Task:
Once you reach the line containing "Image resolution: width=1368", copy it and every line after it exactly, through the end of the data below.

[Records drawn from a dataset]
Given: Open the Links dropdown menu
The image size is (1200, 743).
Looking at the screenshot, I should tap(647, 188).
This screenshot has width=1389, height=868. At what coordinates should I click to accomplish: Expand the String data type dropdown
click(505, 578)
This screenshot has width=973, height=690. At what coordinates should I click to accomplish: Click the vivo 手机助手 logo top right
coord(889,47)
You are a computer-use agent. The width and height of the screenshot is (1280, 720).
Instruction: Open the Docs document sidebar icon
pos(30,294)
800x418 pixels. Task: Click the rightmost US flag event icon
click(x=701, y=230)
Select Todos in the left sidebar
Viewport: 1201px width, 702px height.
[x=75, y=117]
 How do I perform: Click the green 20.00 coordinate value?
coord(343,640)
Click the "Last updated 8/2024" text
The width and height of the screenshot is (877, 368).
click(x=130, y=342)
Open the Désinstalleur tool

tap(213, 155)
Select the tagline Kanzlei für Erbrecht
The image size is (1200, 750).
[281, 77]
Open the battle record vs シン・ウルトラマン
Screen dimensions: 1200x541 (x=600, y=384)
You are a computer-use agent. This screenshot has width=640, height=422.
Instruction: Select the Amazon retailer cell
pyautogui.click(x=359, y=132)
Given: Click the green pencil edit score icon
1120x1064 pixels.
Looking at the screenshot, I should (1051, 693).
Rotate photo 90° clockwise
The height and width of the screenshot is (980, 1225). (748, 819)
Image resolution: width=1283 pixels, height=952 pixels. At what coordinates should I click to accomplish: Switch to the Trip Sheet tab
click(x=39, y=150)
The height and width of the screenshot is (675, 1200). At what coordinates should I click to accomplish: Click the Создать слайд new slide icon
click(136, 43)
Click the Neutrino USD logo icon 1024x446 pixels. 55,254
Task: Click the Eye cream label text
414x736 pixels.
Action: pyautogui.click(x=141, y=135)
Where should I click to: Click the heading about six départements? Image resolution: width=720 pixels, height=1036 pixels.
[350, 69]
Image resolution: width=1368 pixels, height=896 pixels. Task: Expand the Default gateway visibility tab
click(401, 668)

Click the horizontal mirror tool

Solved exercise:
Image resolution: width=1368 pixels, height=896 pixels. Task: Expand the Default gateway visibility tab
click(401, 668)

Click the horizontal mirror tool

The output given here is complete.